Mackenzie and Blythe arrived at the docks shortly after 4:30. Blythe had done as Mackenzie requested and worn the long lace dress. She felt incredibly too dressed up to be in such a grungy place such as the docks but he ensured her that they wouldn’t be there too long before they headed to supper at the restaurant.
Despite trying to break her bad habits, Blythe wiped her sweaty palms on the front of her dress as discreetly as she could. She wasn’t sure what kind of business Mackenzie had decided to dabble in this time but she knew he was a proactive business man, always seeking out new investment opportunities. She looked around skeptically as she noticed several men leaning against the charcoaled brick walls of the docks with their bowlers hats pulled down low over their brows. Mackenzie placed his hand on the small of Blythe’s back leading her closer to the canals that connected the system. Next to the edge of the asphalt stood a man in a dingy white shirt with a dusty brown waistcoat and matching trousers. His face was completely clean shaven with low set blonde eyebrows that convinced Blythe he constantly had a frown upon his face.
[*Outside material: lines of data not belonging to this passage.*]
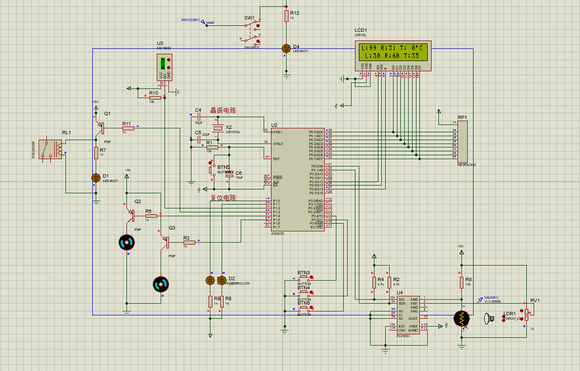Image resolution: width=580 pixels, height=371 pixels.
Task: Select the motor below transistor Q2
Action: [x=127, y=243]
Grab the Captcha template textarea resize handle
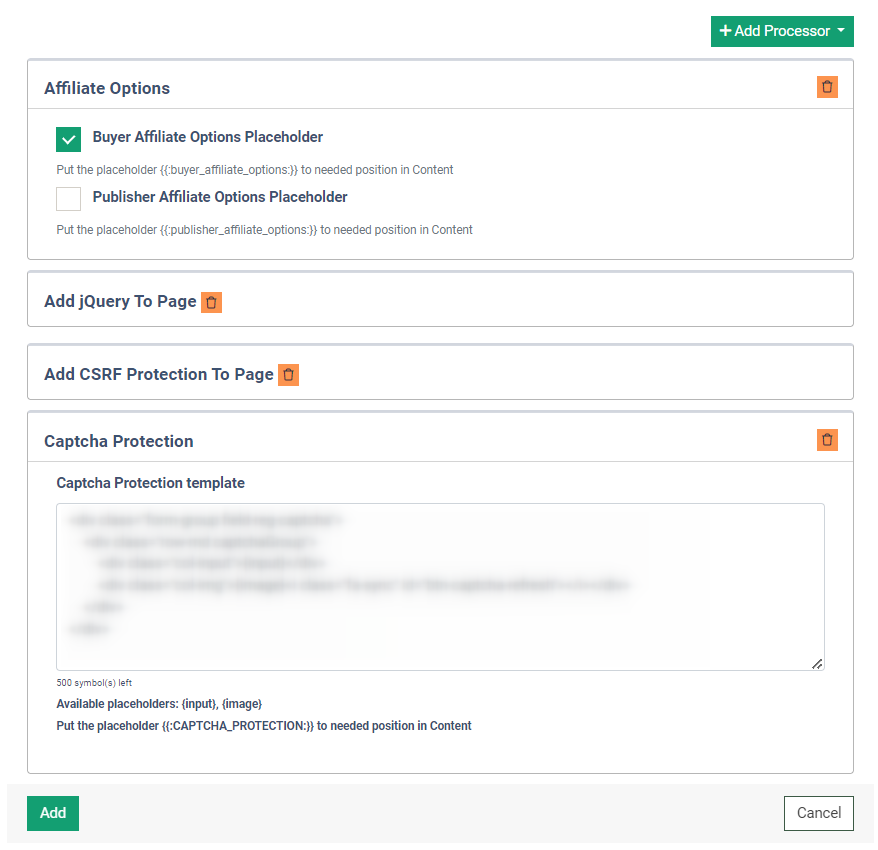878x850 pixels. (x=817, y=663)
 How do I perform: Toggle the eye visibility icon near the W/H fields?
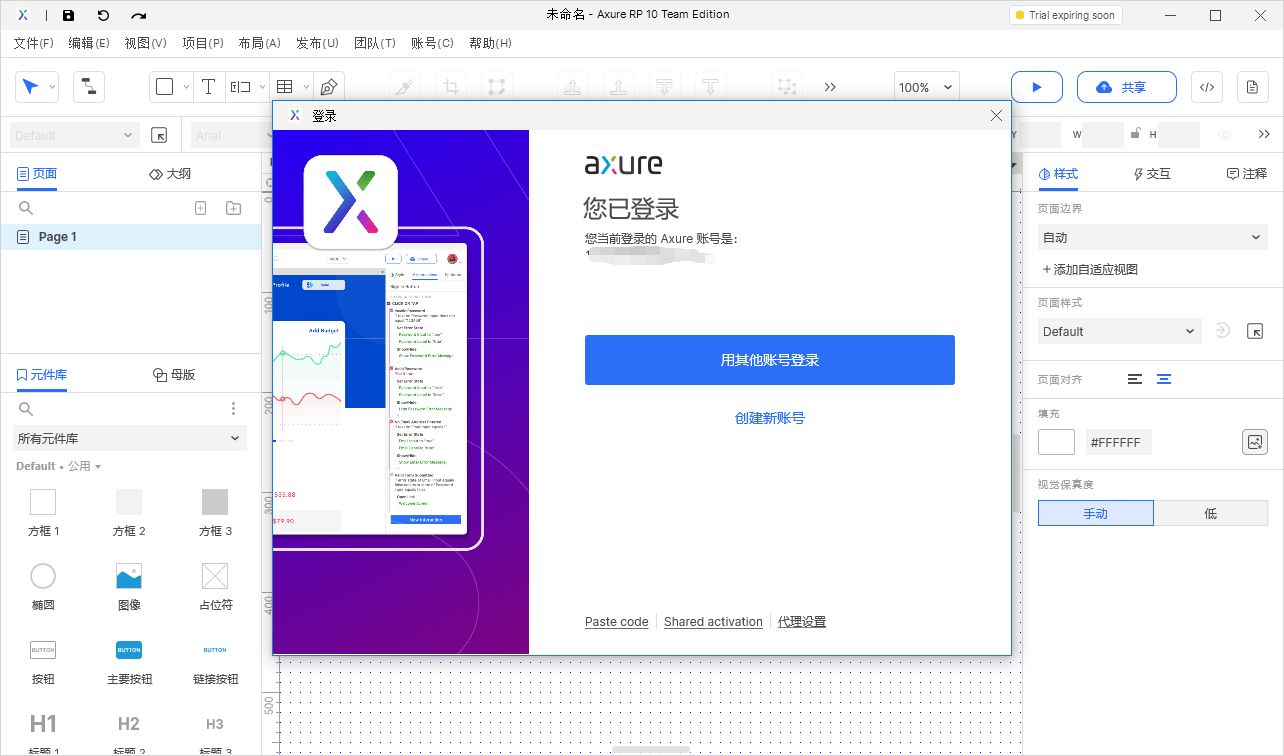coord(1225,134)
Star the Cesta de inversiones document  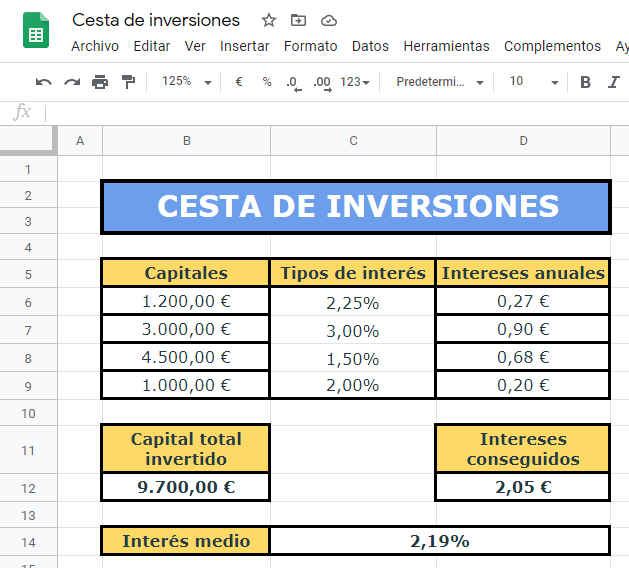tap(269, 20)
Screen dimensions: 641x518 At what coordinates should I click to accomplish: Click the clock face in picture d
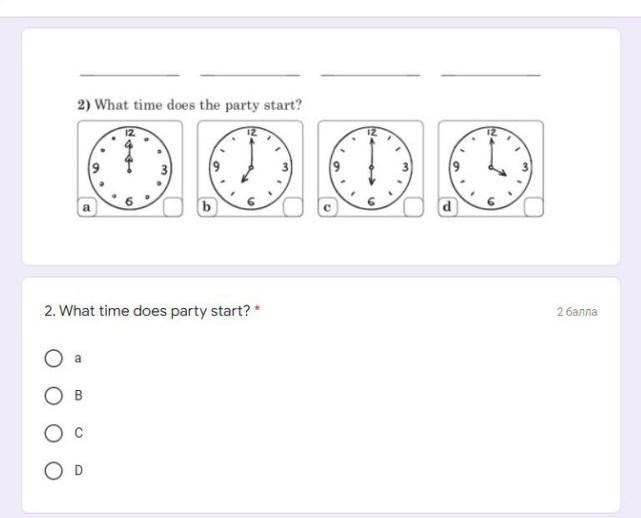tap(490, 168)
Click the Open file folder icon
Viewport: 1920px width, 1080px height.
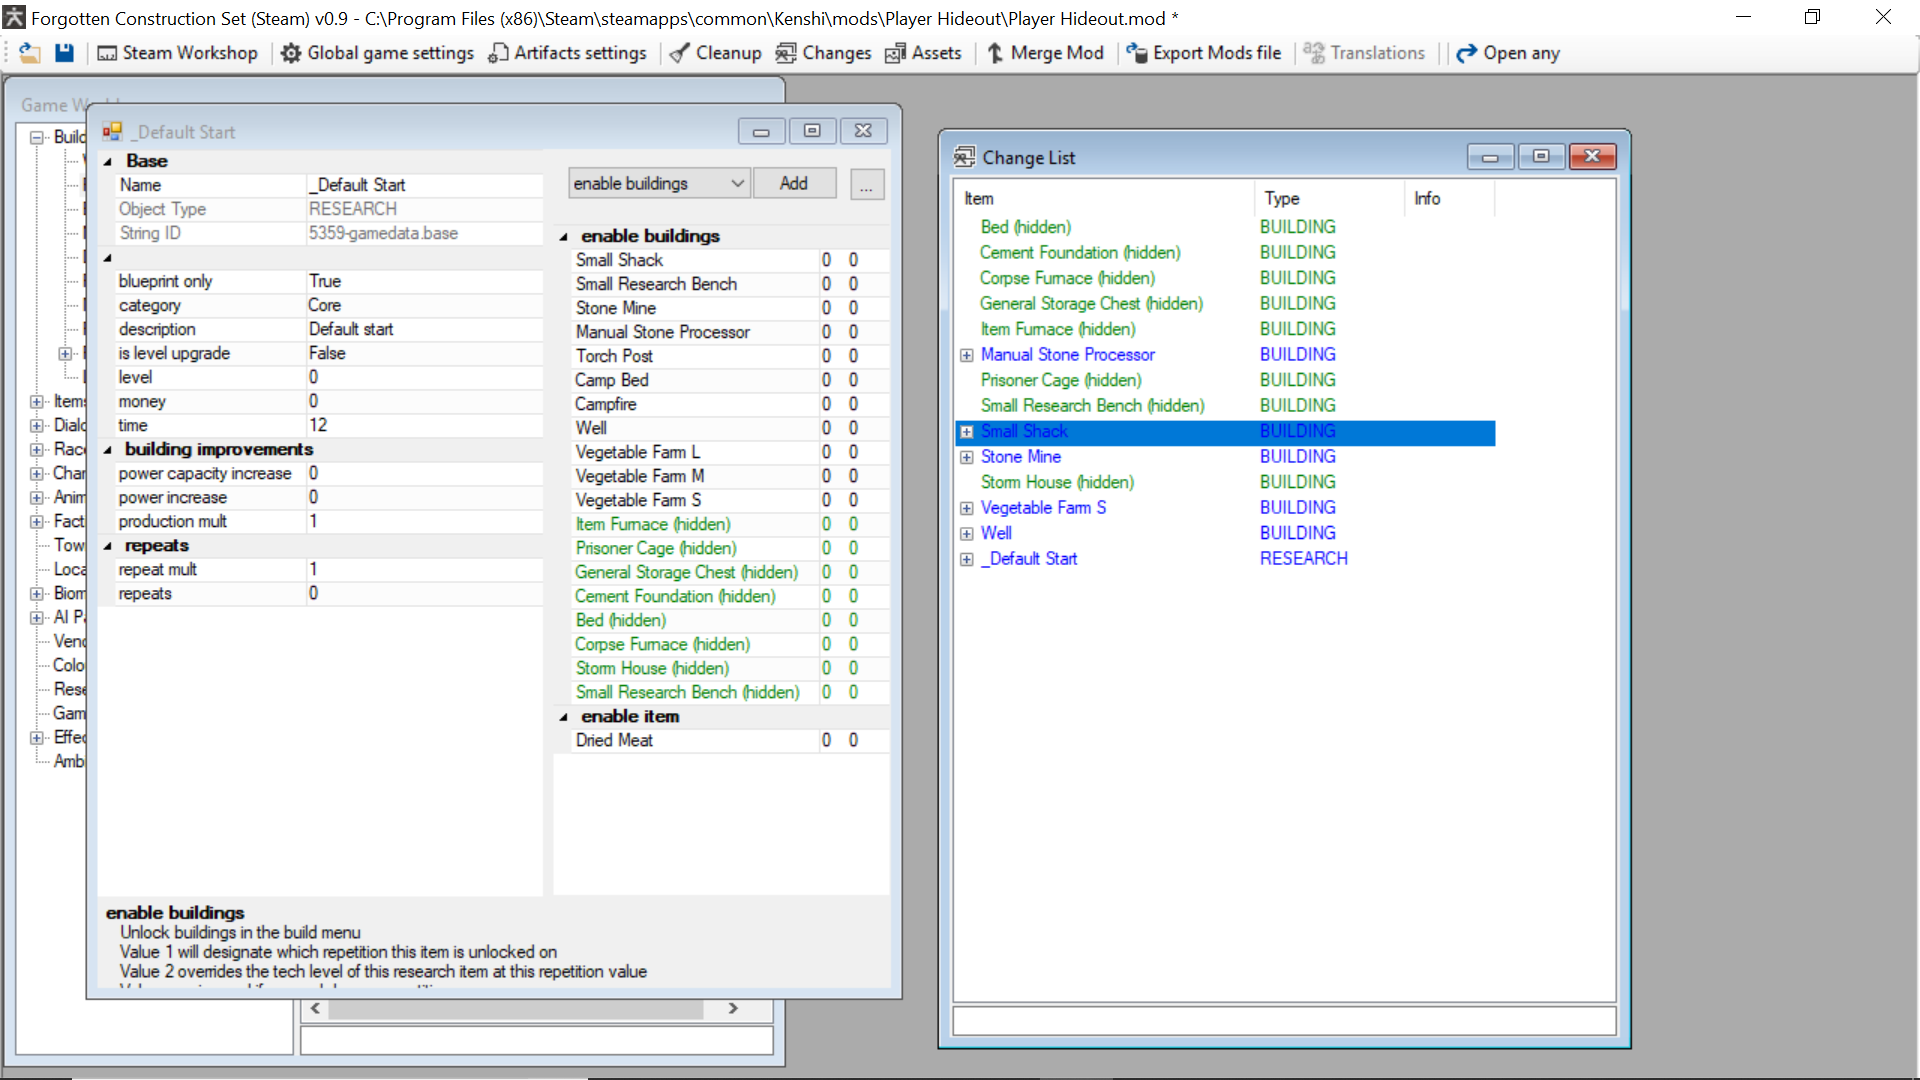click(30, 53)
He definitely didn’t look like the other businessmen that Mackenzie consulted with.
Stepping in front of Blythe, Mackenzie took a couple of strides towards the man and offered his hand. The blonde took his hand and gave it a hearty shake. The two of them spoke in hushed tone for several minutes before the man gestured for Mackenzie to take a peak under the tarps covering the boat in the canal. Leaning over the edge, Mackenzie gently lifted the cover just enough to see the cargo underneath. Blythe craned her neck to get a glimpse at what it was but much to her dismay he covered it before she could differentiate what kind of product he was buying.
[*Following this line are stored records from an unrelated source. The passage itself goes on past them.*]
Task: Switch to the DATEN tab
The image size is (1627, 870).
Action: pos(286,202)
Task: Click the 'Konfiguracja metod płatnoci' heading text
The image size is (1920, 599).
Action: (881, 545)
Mackenzie nodded in approval before stepping back. The man hooked his head to the left, insinuating that Mackenzie follow him the few steps over to another pile of cargo. Blythe stood there utterly awkward as she watched the men go about their business. The two men stood facing each other as they discussed the product. She could tell by the tick in Mackenzie’s jaw and the hand gestures from the other man that the conversation was quickly turning into an argument. Just as she was about to step forward to intervene the argument she heard it:
Two gunshots echoed through the docks.